Could licensed lawyers ever go the way of the Dodo and S & H Green Stamps?
I came across this recent article in the Wall Street Journal about the growing interest by non-traditional law school students in signing up for selected law school courses and seeking non-JD graduate-level law degrees (i.e., a Masters) in discreet areas of the law, such as health care, etc. The article got me wondering whether anything could ever bring about a long-term shift away from a world in which graduate students incur huge debt to obtain JD degrees, sit for an arduous 18 hour bar examination, get their license, only to learn that: (1) there are too few available jobs for newly-minted lawyers; (2) many lawyers will only use a fraction of the information we learned during law school; and (3) although we are “fiduciaries” only about 31-38% of the public trusts their lawyers–anything could cause a glacial shift away from this world into one in which tasks and responsibilities traditionally handled by licensed lawyers are done instead by non-lawyers who may (or may not) have specialized training to enable them to assume that responsibility or perform that task.
While I’m just musing, some wonk has surely crunched the numbers and stands ready with a handy statistic about how much this change has already occurred. After all, NOLO has been around since the 1970s. LegalZoom and similar providers have (apparently successfully) developed products and services specifically designed to omit lawyers from supposedly “simple” transactions such as corporate formation, or the drafting of a trust or will. Sophisticated organizations, including realtor associations, already provide for arbitrations with non-lawyer industry experts serving as the neutrals to resolve a dispute. I also know of potentially expensive and protracted divorce disputes that were resolved with reduced time, expense and pain through the involvement of psychologist-lawyer mediation teams.
Let me be clear about what I am not talking about. Professors, bloggers and writers have discussed ad nauseam the disruptive and earth-shaking changes in the business of law (along with the “business” of teaching lawyers their trade) which have largely occurred over the past half-decade. I neither pretend nor want to contribute to this discussion. This is not about The New Normal, whatever you may think of that label. I don’t care whether or how NOLO or LegalZoom might impact the annual Profits Per Partner at Skadden (it won’t) or the profits of a sole practitioner in Visalia, California (it might), or will cause some random law school to shut its doors.

::::

**Exercise objective:**
Reproduce word for word the section of the text on licensed lawyers that opens with the words containing "While I’m just" and closes with "psychologist-lawyer mediation teams.".

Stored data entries
::::

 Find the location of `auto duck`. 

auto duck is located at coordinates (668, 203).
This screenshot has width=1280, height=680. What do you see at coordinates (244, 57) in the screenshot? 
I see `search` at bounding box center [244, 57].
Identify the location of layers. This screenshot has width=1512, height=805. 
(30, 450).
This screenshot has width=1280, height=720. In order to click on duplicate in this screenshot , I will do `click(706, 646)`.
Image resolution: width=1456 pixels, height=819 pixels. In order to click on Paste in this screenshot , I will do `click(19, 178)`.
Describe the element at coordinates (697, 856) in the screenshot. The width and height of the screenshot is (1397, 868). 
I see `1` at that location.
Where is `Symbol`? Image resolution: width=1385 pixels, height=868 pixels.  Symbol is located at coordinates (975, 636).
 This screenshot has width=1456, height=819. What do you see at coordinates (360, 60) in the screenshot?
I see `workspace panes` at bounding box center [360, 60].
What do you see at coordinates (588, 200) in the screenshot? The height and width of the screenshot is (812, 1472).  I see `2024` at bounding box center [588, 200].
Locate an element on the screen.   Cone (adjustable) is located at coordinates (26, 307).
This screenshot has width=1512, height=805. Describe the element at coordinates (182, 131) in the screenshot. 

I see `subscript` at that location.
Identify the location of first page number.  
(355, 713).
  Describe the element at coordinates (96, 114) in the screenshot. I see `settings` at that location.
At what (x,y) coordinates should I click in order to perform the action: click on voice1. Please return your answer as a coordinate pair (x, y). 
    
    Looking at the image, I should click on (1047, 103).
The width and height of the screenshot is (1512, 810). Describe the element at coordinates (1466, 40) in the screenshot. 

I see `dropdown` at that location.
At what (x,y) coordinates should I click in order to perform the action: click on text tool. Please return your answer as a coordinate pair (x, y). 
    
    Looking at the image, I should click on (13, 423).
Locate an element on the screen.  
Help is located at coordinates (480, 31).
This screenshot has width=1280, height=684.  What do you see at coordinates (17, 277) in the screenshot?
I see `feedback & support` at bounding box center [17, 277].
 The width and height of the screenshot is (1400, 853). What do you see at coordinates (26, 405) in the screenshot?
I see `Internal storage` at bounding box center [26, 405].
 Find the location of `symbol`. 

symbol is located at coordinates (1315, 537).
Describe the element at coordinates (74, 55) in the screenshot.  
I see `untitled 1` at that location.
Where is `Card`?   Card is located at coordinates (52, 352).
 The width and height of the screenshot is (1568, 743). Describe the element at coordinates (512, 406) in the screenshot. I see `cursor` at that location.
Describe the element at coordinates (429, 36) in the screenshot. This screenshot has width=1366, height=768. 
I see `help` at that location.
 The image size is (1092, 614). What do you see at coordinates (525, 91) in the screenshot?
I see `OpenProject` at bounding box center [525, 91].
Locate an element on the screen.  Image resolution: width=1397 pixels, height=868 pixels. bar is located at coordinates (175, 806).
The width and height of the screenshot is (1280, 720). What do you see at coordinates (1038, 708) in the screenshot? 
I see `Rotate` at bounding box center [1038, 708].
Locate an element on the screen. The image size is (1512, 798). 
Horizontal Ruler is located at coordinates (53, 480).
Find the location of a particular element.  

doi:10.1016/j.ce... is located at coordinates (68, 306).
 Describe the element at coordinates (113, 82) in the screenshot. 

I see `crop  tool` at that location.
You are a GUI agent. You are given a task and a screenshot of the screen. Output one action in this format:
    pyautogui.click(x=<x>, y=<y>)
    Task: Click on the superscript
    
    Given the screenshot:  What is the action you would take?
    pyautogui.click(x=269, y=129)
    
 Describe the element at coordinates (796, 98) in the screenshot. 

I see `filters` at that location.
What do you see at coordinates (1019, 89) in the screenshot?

::::

**Your solution:**
While I’m just musing, some wonk has surely crunched the numbers and stands ready with a handy statistic about how much this change has already occurred. After all, NOLO has been around since the 1970s. LegalZoom and similar providers have (apparently successfully) developed products and services specifically designed to omit lawyers from supposedly “simple” transactions such as corporate formation, or the drafting of a trust or will. Sophisticated organizations, including realtor associations, already provide for arbitrations with non-lawyer industry experts serving as the neutrals to resolve a dispute. I also know of potentially expensive and protracted divorce disputes that were resolved with reduced time, expense and pain through the involvement of psychologist-lawyer mediation teams.